§ PROBLEM A: In the passage, what form do the pairwise potentials have?

§ PASSAGE:
3.3.1 Unary Potential

The unary potential allows for local and global evidence aggregation, each potential models the evidence from considering a specific image feature. Usually, it is computed from the color of the pixel and the appearance model for each object. However, color alone is not a very discriminative feature and fails to produce accurate segmentations and classification. This problem can be overcome by using sophisticated potential functions based on color, texture, location, and shape priors. The unary potential used by us can be written as

$$ \varphi_{i} \left( {x_{i} } \right) = \theta_{s} \varphi_{s} \left( {x_{i} } \right) + \theta_{l} \varphi_{l} \left( {x_{i} } \right) + \theta_{t} \varphi_{t} \left( {x_{i} } \right) + \theta_{cs} \varphi_{cs} \left( {x_{i} } \right) $$

(7)

where $ \theta_{s} $, $ \theta_{l} $, $ \theta_{t} $ and $ \theta_{cs} $ are parameters weighting the potentials obtained from SIFT, LBP, texton, and color SIFT respectively.

3.3.2 Pairwise Potential

The pairwise potentials have the form of a contrast sensitive Potts model (Kohli and Torr 2009).

$$ \varphi_{ij} \left( {x_{i} ,x_{j} } \right) = \left\{ {\begin{array}{*{20}l} 0 \hfill & {{\text{if}}\;x_{i} = x_{j} } \hfill \\ {g\left( {i,j} \right)} \hfill & {\text{otherwise}} \hfill \\ \end{array} } \right. $$

(8)

where the function $ g(i,j) $ is an edge feature based on the difference in colors of neighboring pixels (Song et al. 2012). It is typically defined as

$$ g\left( {i,j} \right) = \theta_{p} + \theta_{v} \exp ( - \theta_{\beta } ||I_{i} - I_{j} ||^{2} ) $$

(9)

where Ii and Ij are the color vectors of pixel i and j respectively. $ \theta_{p} $, $ \theta_{v} $ and $ \theta_{\beta } $ are model parameters whose values are learned using training data.

3.3.3 Region Consistency Potential

The region consistency potential is modeled by the robust Pn Potts model (Kohli and Torr 2009). It supports all pixels belonging to a segment taking the same label and allows some variables in the segment to take different labels and reflect the consistency of segments. It is very useful in obtaining object segmentations with fine boundaries. We refer the reader to Kohli and Torr (2009) for more details. It takes the form of

$$ \varphi_{c} \left( {X_{c} } \right) = \left\{ {\begin{array}{*{20}l} {N_{i} (X_{c} )\frac{1}{Q}\gamma_{\hbox{max} } } \hfill & {{\text{if}}\;N_{i} \left( {X_{c} } \right) \le Q} \hfill \\ {\left| c \right|^{{\theta_{\alpha } }} (\theta_{p}^{h} + \theta_{v}^{h} G(c))} \hfill & {\text{otherwise}} \hfill \\ \end{array} } \right. $$

(10)

where $ N_{i} \left( {X_{c} } \right) = \min_{k} (\left| c \right| - n_{k} (X_{c} )) $, which denotes the number of variables in the clique c not taking the dominant label. $ \gamma_{\hbox{max} } = \left| c \right|^{{\theta_{\alpha } }} (\theta_{p}^{h} + \theta_{v}^{h} G(c)) $, and Q is the truncation parameter which controls the rigidity of the higher order clique potential. G(c) is used to evaluate the consistency of all constituent pixels of a segment, the variance of the response of a unitary was used, that is

$$ G\left( c \right) = \exp \left( - \theta_{\beta }^{h} \frac{{\left\| {\mathop \sum \nolimits_{i \in c} (f\left( i \right) - \mu )^{2} } \right\|}}{\left| c \right|}\right) $$

(11)

where $ \mu = \frac{{\mathop \sum \nolimits_{i \in c} f(i)}}{\left| c \right|} $ and $ f() $ is a function being used to evaluate the quality of a segment. This enhanced potential function gives rise to a cost that is a linear truncated function of the number of inconsistent variables (Kohli and Torr 2009).

§ MATERIAL PROVIDED:

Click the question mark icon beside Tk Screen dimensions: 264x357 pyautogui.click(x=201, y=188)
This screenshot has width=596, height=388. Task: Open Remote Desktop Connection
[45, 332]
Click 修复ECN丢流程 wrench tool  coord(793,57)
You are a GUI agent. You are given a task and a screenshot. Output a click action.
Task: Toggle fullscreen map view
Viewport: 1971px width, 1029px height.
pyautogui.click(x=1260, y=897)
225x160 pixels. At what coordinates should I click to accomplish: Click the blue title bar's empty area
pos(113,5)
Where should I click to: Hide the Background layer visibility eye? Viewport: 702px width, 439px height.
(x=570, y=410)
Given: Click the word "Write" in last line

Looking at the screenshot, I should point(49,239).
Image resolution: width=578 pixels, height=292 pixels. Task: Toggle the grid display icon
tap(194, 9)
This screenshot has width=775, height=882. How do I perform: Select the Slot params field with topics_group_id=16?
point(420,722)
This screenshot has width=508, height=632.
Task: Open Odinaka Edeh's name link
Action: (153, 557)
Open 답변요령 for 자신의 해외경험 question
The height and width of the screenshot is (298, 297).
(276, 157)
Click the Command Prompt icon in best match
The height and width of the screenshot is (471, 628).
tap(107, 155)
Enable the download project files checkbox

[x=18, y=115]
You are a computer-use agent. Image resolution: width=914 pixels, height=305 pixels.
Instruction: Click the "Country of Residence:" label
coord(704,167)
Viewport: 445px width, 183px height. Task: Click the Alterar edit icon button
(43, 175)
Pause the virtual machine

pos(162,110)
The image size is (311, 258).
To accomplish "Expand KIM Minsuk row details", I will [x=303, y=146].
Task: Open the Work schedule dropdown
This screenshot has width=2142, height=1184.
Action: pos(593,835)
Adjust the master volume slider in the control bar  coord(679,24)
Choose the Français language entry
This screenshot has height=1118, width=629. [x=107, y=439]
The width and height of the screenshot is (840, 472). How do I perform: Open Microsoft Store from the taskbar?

§ PROBLEM B: Report every line of the records that contains the string "agent", copying each one in full. Case counts.

§ EXERCISE SOLUTION A: A contrast-sensitive Potts model.

§ EXERCISE SOLUTION B:
You are a GUI agent. You are given a task and a screenshot. Output a click action.
You are a computer-use agent. Image resolution: width=914 pixels, height=305 pixels.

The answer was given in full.